Prepaid mobile Internet in China

Jun 08, 2014 11:16



There are two operators in the Chinese market: China Mobile and China Unicom. Both are state-owned and I had heard that China Unicom might have a better network so I decided to look for their SIM cards.

Obtaining a SIM card was easier than I thought as right on Shenzen railway station there was a booth selling SIM cards. I picked one that had the letters "500M" and "3G" printed on it, the price was 100 yuan (around 12 euro). The SIM was a mini-SIM but the guy working at the booth had a cutter to make it a micro-SIM to fit in my phone. I didn't have to fiddle around with any of the settings but the connection worked right away.

I was really surprised that during our stay there was HSDPA/HSDPA+ network even in the small villages away from big cities. We were in southern China where there are a lot of mountains and big hills so I guess they utilize them for good network coverage, meaning that in other parts of China 3G network might not be as widely available. The connection speed seemed decent, but don't take my word for it as the services that I use mostly, Facebook and Google (search, Maps, Gmail, Google+) were blocked/limited in China so it was hard to tell. For some reason the data connection stopped working during the fourth day, but I was too busy traveling to Vietnam that day to care.

A few things to consider when getting mobile Internet in China:

- Lack of support. All the product description and documentation is in Chinese only, the only "English" you get is the technical terms printed on product packaging (3G, LTE, 500M). Generally no one in China speaks English, trying to ask the small vendors for info isn't even worth trying, going to an official China Telecom/China Unicom store might help you find someone who can answer "yes" or "no" to very simple questions, but for example trying to enquire about data transfer allowance would be pointless. Also all operator messages (SMS) are in Chinese only and no operator has any kind of support web site in English.

- Internet censorship (aka. The Great Firewall Of China). Facebook has been completely blocked since 2008 or so, also Twitter, Livejournal, YouTube and many other sites are not accessible. During our stay which happened to coincide with 25th anniversary of the massacre at Tiananmen Square, the government had limited/blocked most of Google's services too - Gmail worked but it was very slow (sending an e-mail using the Android client took ~10 minutes), Google search didn't work at all, Google Maps worked OK, Google+ (I use it for backing up my mobile phone photos) didn't work, as didn't Play Store. The locals use VPN for routing their traffic through a proxy located in another country, but I'd recommend obtaining it before entering the country as getting VPN installed and running can be hard when already busy with the other travelling related stuff.

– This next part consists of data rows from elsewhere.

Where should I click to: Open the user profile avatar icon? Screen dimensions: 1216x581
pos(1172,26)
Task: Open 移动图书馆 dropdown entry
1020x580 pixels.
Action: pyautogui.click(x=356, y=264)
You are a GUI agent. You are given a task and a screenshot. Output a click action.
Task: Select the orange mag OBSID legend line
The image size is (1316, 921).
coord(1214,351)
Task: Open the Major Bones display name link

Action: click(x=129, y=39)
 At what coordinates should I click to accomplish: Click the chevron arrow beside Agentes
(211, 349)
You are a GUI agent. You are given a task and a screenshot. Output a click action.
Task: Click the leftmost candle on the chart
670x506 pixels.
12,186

- Unpredictability. Like in my case the connection just died on me after a few days (only upstream data was active), and this was the day when we were traveling to Vietnam and there were some unexpected things happening (buses getting canceled etc.) and I really could have used the Internet to find out about stuff, but no. It's a mystery why it all of a sudden didn't work as I was nowhere near the date allowance limit, one explanation can be that the syncing services on my phone (Facebook, Google, Twitter) that couldn't get through (it seems like the government firewall just drops the TCP packets) were somehow constantly eating the data allowance and so it reached the limit. Anyway, I was too busy with other things on our travel day to care. So always have an offline backup plan, for example Open Street Map offline maps downloaded and important web pages (bus/train schedules etc.) saved locally to your device.

Posted via LiveJournal app for Android.